Publié le par Claude Léa Schneider

 Club Sandwich n° 10 du 21 novembre 2016

Retrouvez ici  ma chronique ainsi que le podcast du Club Sandwich, avec Christophe et toute son équipe.

  • Vous savez que j’aime bien vous proposer à chaque fois une chronique d’un style différent, alors aujourd’hui, comme la nuit tombe vite en cette saison, je vais vous parler de couleurs.
  • Figurez-vous qu’au XIXe siècle, de savants philologues se sont demandé si les yeux des Grecs de l’Antiquité voyaient la couleur bleue, parce qu’elle n’est presque jamais nommée dans les textes anciens. D’où toute une série de théories pseudo-scientifiques qui se sont avérées fausses, bien sûr, parce que les yeux des Grecs, comme les nôtres, voyaient la couleur bleue ! Mais ils ne la nommaient pas comme telle. C’est ce que nous apprend l’excellent Michel Pastoureau, historien des couleurs.

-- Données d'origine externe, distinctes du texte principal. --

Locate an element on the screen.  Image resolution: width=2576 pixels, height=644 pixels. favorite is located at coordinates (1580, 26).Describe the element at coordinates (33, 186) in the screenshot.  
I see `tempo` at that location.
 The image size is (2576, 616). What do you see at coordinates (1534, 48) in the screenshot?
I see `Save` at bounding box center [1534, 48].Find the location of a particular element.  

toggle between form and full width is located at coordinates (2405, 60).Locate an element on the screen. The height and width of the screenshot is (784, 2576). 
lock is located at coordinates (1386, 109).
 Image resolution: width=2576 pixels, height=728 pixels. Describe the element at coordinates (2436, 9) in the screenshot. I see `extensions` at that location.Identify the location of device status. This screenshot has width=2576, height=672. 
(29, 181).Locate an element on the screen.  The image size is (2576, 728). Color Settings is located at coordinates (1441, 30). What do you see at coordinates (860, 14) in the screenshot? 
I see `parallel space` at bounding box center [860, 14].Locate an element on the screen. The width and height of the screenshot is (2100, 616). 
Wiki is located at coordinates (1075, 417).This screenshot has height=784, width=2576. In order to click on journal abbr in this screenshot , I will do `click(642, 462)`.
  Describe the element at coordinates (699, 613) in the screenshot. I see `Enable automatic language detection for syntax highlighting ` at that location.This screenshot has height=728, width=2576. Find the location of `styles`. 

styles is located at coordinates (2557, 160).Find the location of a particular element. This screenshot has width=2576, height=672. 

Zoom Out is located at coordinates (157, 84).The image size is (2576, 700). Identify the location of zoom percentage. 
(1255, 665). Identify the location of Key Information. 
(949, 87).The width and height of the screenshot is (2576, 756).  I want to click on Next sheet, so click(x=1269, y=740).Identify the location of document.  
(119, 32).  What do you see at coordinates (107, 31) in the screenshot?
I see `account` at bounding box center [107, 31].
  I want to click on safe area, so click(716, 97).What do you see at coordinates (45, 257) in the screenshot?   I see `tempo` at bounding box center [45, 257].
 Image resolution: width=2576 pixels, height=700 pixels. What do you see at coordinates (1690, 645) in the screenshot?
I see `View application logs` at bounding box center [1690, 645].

  • Moi, je me demande si les responsables des produits et des emballages – du "packkkaggging " -comme on dit chez Sephora - destinés aux femmes de plus de 50 ans savent que les dites femmes sont capables de percevoir d’autres couleurs que violet !
  • Et je ne parle pas de la chaude couleur cassis de la crème de Cassis de Bourgogne, ni du rouge profond vitaminé des petits fruits des Hautes Côtes, ni même du parme parfumé de la violette qui se cache dans les jardins en février.
  • Non, je vous parle de toutes cette gamme violasse qui me lasse ! Violine pour la ligne, aubergine pour les vitamines, mauvasse pour le teint fadasse, rosâtre pour les acariâtres, prunâtre pour les opiniâtres, mauve rose pour la ménopause, rose mauve pour éviter d’être chauve,  lie-de-vin, vineux,  vinasse, et  violacé : assez du viol de nos yeux !
  • Comme on fait tomber la petite-fille dans le rose girly, on roule la femme de + de 50 ans  dans le mauve  dé-girly, histoire de lui montrer qu’elle peut tirer un trait sur … sur quoi d’ailleurs ?
  • Et on ne parle pas de la case à cocher « 60 ans et plus ». Vous remarquerez que sur les questionnaires, il n’y a jamais de case à cocher 70, 80, 90, 100 ans …, car qui oserait les cocher, ces cases ? !
  • Au-delà de cette ligne violine et incertaine de la soixantaine, votre billet d’existence sociale est n’est plus valable, et toute sortie est définitive !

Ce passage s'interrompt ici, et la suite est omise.